The Cavaleirs did it by attacking inside all night — Cleveland had 48 points in the paint, 20 more than the Warriors.

Golden State tried to balance that out with threes, but in the fourth the Cavaliers overplayed the perimeter and the Warriors did not make them pay with back cuts and dives to the rim (as they had done to so many teams throughout the season). When the Warriors needed a three late, Stephen Curry could not shake free of Kevin Love for a good look, and at the other end LeBron ended the game with a free throw following a painful fall after Draymond Green foul on a dunk attempt.

“A lot of it was kind of myself kind of leading the charge and settling too much,” Curry said postgame. “At home in the fourth quarter, I felt like we could go for that dagger punch and didn’t really put any pressure on the defense getting to the paint and trying to force the issue that way, and really just kind of settled too much. That’s something that is tough to kind of swallow with the opportunity we had in front of us.”

This game was not always pretty — Game 7s rarely are — but the Cavaliers attacked, and played with more force and grit.

Golden State’s Festus Ezeli got the start (to preserve Andre Iguodala’s sore back for later in the game), and the Warriors went to him a few times early because the help came from his man — and he was 0-of-3, two of them missed dunks (one blocked by Tristan Thompson). Plus Kevin Love literally ripped a rebound out of his hands. Love was not much better, starting 1-of-4. So both were out midway through the first and it was a small ball game. In the first quarter the Warriors hit five threes, but they shot 33 percent inside the arc and the Cavaliers owned the glass, 16 to nine. Love had seven boards on his own. The result was a 23-22 Cavs lead after one.

The second quarter was dramatic, but close most of the way — the Warriors kept hitting threes (10-of-21 in the first half), the Cavaliers kept getting buckets inside and some old-fashioned three-point plays. The drama included LeBron rejecting a Curry shot, again, and a little trash talk.

But the story of the first half was Draymond Green, who had 22 points hitting 5-of-5 from three, plus six rebounds and five assists. He pushed the Warriors out to a 49-42 halftime lead.

Green finished the game with 32 points on 11-of-15 shooting, plus he had 15 points and nine assists. But the Warriors were not going to win this game unless he got help, and he never did. For the game Curry had 17 points on 19 shots, Klay Thompson had 14 points on 17 shots.

Cleveland started the second half on a 12-5 run behind two threes from J.R. Smith and more poor play from Ezeli, and the score was quickly tied 54-54. But Curry answered that with a 5-0 personal run that included a blocked shot on defense.

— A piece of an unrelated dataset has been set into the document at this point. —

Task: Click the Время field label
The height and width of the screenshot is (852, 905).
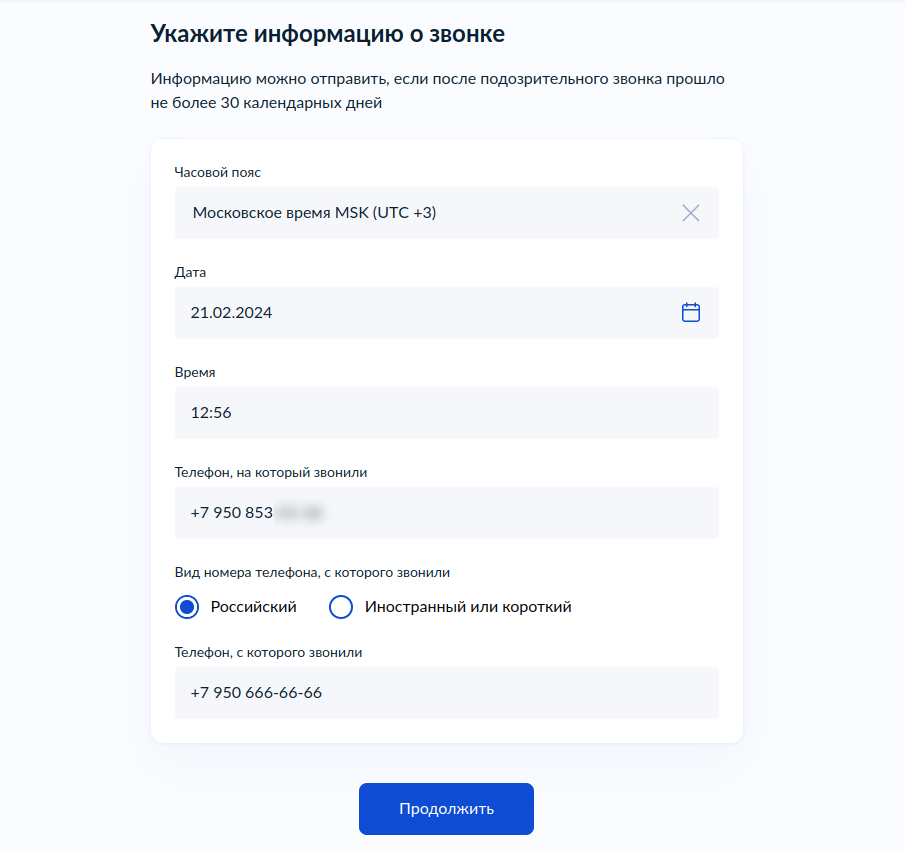Action: [195, 372]
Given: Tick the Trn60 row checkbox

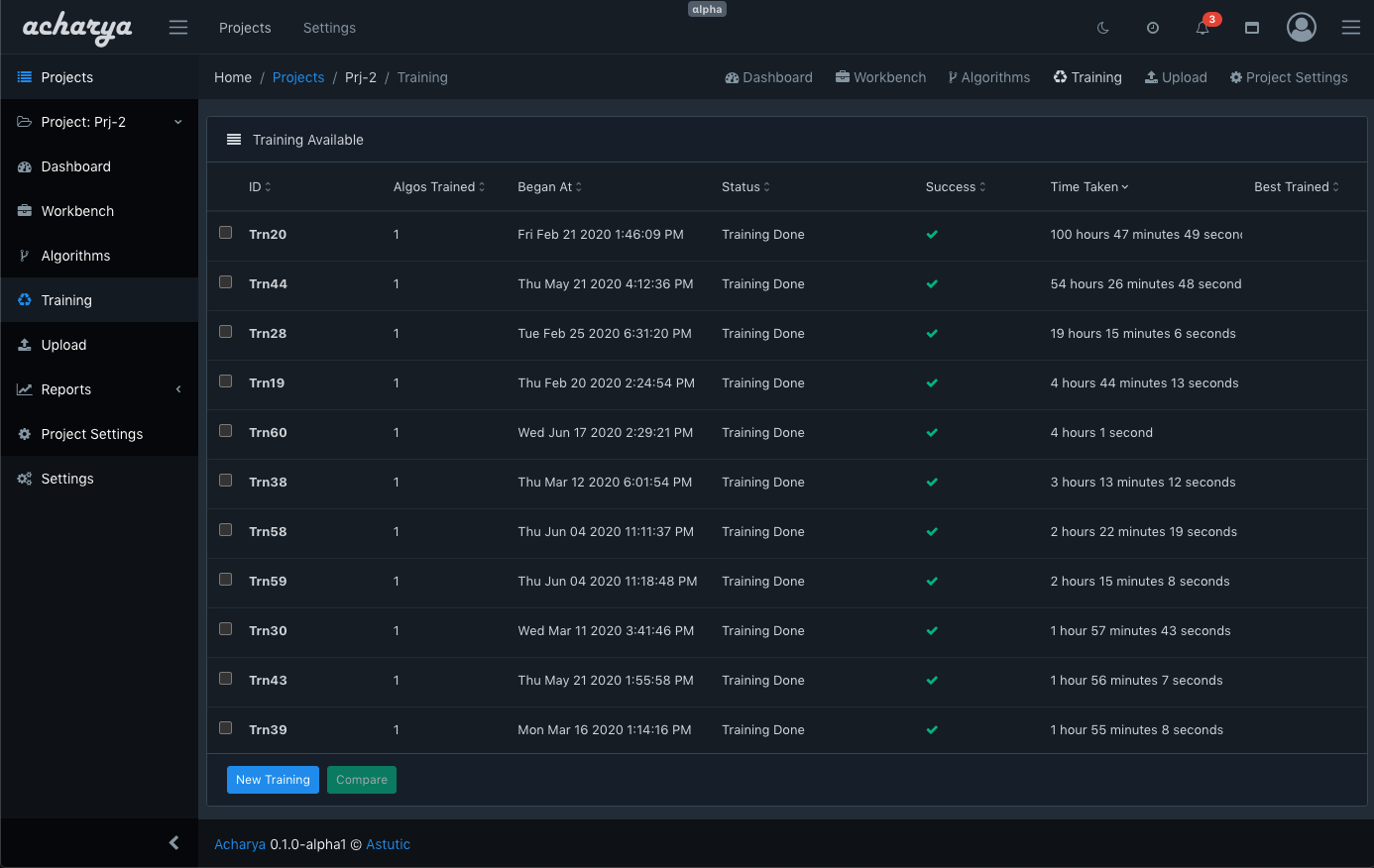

Cleveland had its own 11-0 run in the middle of the third pushed their lead out to six points, and it was really all about them exposing Anderson Varejao on both ends of the court (the Warriors missed the injured Andrew Bogut badly this game). Barnes finally came in and scored the next four points for Warriors. It didn’t take long before the game was tied 71-71, and at the end of three it was 76-75 Warriors after three.

Midway through fourth, the Cavaliers were up three, and Oracle was nervous. The Warriors were swinging the ball to open players, as they have all season, but the open shots from role players were not knocking down the shots they had all season to propel the Warriors to 73 wins.

So Stephen Curry hit a contested three. Next trip down the court, Klay Thompson hit one. The Splash Brothers had the Warriors up three. But when it mattered most, the Warriors went cold in the face of the Cavaliers’ pressure defense (in a way they did not against Oklahoma City last round).

“I thought both teams played exceptional defense in the fourth quarter,” Kerr said. “Shots were hard to come by. The few that we did have that were open we weren’t able to knock down. But this is kind of how it goes in Game 7.”

“We missed shots down the stretch, they missed shots down the stretch, but they hit the big one, Kyrie’s three,” Green said.

Cleveland made enough plays to earn the win.

And bring the first title to Northeast Ohio in 52 years.